▶ [Selected excerpt]:
- - - -
Singer M. Balamuralikrishna was cast as the sage Narada, making his acting debut in film. When his choice was criticised (because of Balamuralikrishna's height), Meiyappan retorted that the casting was apt since the role would be used for comic effect. Haranath played the role of Vishnu. Relangi and Padmanabham were cast as Prahlada's teachers, Chanda and Amarka. Ramana Reddy and T. Kanakam were signed as snake charmers for a key scene. L. Vijayalakshmi played the royal dancer in Hiranyakashipu's court; Shanta, Vijaya Lalitha, Gitanjali, and Vennira Aadai Nirmala were cast as the apsaras (celestial dancers) Rambha, Urvashi, Menaka and Tilottama, respectively.
- - - -
▶ [What is being asked]:
Update the casting passage from "Singer M. Balamuralikrishna" to "and Tilottama, respectively." by replacing "snake charmers" with "snake handlers", and give that portion again.

Data for locating words and elements:
- - - -
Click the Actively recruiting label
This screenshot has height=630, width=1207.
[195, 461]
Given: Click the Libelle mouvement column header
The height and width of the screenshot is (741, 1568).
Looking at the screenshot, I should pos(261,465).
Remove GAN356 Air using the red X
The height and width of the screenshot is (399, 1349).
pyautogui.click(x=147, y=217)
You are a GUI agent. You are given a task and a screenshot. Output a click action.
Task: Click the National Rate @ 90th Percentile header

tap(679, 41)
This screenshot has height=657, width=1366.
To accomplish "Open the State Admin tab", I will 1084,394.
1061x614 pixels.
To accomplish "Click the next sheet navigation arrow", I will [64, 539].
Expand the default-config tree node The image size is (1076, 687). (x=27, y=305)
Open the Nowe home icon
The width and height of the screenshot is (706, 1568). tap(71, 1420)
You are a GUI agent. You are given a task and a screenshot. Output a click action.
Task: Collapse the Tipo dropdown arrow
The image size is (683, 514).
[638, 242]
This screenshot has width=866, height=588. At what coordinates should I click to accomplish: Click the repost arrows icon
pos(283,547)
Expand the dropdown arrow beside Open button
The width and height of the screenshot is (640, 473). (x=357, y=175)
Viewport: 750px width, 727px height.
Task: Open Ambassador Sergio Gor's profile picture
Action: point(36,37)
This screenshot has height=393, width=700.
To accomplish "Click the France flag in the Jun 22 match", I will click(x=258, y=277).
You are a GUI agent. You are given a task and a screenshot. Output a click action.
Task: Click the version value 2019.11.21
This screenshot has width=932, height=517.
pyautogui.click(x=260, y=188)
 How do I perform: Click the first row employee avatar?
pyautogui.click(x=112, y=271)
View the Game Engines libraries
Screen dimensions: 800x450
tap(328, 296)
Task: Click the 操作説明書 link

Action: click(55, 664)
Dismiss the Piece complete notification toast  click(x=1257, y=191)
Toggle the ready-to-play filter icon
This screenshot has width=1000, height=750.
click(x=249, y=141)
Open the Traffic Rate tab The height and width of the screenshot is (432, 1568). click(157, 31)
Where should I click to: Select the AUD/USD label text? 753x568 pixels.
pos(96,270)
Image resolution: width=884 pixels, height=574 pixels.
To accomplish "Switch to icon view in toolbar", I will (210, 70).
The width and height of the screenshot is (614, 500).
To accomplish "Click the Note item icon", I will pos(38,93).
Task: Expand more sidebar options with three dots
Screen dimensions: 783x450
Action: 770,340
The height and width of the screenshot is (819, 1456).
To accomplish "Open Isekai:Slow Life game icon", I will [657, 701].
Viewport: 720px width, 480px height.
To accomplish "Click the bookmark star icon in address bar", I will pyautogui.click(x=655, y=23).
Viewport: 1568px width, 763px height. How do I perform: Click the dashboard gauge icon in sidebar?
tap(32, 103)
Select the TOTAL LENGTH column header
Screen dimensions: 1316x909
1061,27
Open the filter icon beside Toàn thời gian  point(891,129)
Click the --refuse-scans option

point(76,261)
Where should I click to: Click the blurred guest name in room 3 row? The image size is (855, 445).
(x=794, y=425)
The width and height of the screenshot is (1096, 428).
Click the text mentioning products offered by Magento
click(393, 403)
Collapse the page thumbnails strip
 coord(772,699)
- - - -
▶ [Written answer]:
Singer M. Balamuralikrishna was cast as the sage Narada, making his acting debut in film. When his choice was criticised (because of Balamuralikrishna's height), Meiyappan retorted that the casting was apt since the role would be used for comic effect. Haranath played the role of Vishnu. Relangi and Padmanabham were cast as Prahlada's teachers, Chanda and Amarka. Ramana Reddy and T. Kanakam were signed as snake handlers for a key scene. L. Vijayalakshmi played the royal dancer in Hiranyakashipu's court; Shanta, Vijaya Lalitha, Gitanjali, and Vennira Aadai Nirmala were cast as the apsaras (celestial dancers) Rambha, Urvashi, Menaka and Tilottama, respectively.